◆ WHAT YOU SHOULD DO
Your copy begins at the line with "The width and" and runs through the end of the data below. Set down only those lines exactly, without pictures.

◆ SOURCE DATA
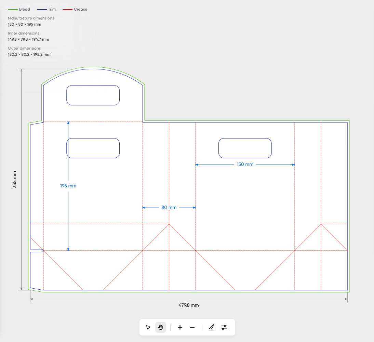Click the handle cutout in right panel
Image resolution: width=374 pixels, height=342 pixels.
(245, 148)
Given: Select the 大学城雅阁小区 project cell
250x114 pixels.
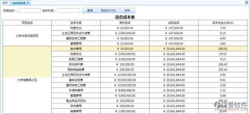Looking at the screenshot, I should tap(27, 80).
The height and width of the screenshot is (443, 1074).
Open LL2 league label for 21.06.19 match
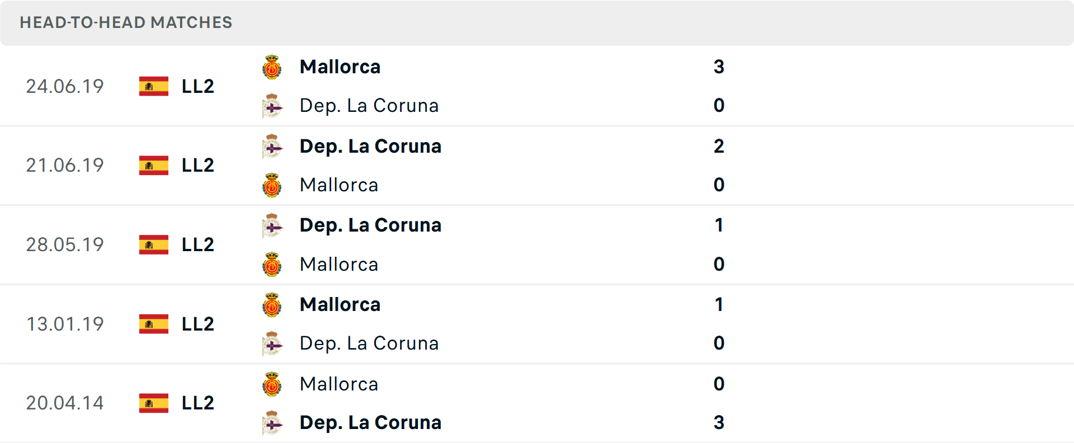coord(198,166)
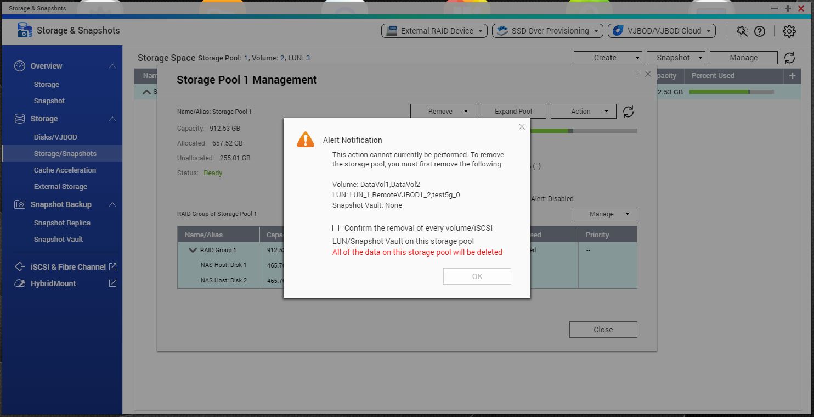The image size is (814, 417).
Task: Click the Percent Used bar
Action: pyautogui.click(x=731, y=92)
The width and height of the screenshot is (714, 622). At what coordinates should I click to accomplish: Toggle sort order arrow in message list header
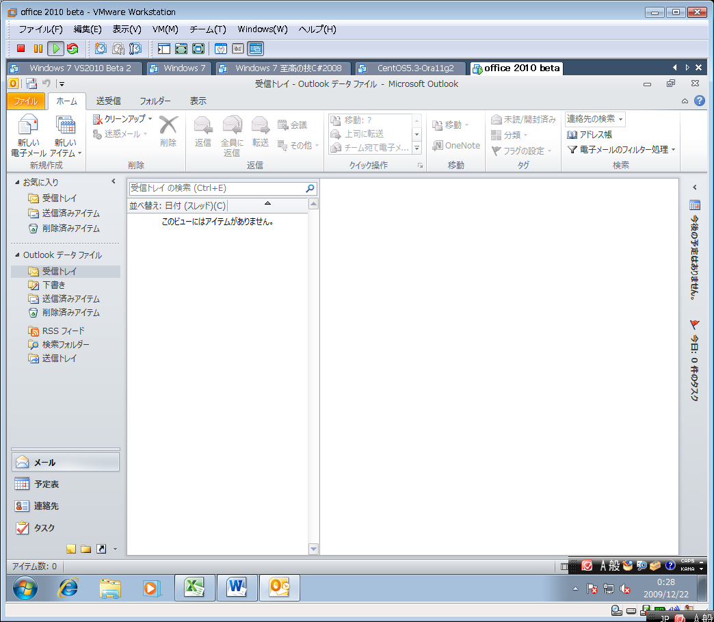267,204
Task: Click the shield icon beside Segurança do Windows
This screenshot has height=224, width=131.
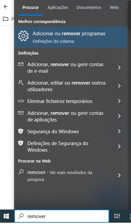Action: pos(21,131)
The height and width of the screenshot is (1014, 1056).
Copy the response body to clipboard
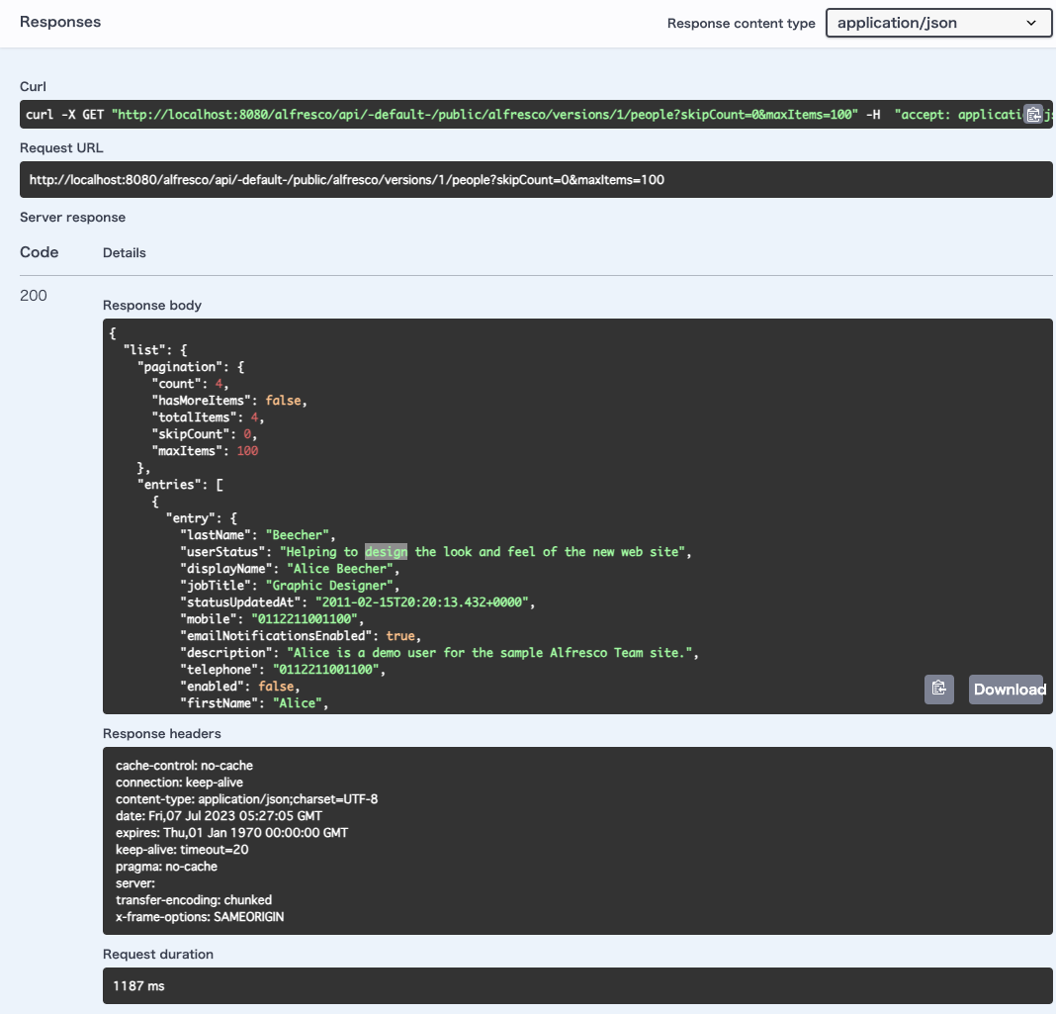938,689
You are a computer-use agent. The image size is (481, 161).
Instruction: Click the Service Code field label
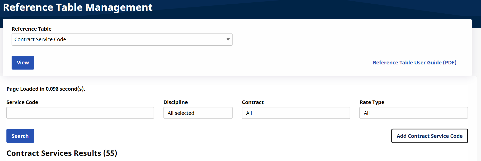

◆ TASK ANSWER
The width and height of the screenshot is (714, 622). At what coordinates should I click to accomplish: Toggle sort order arrow in message list header
267,204
Task: Click the shield icon beside Segurança do Windows
This screenshot has height=224, width=131.
Action: pos(21,131)
The height and width of the screenshot is (1014, 1056).
Copy the response body to clipboard
938,689
You are a computer-use agent. The image size is (481, 161).
Instruction: Click the Service Code field label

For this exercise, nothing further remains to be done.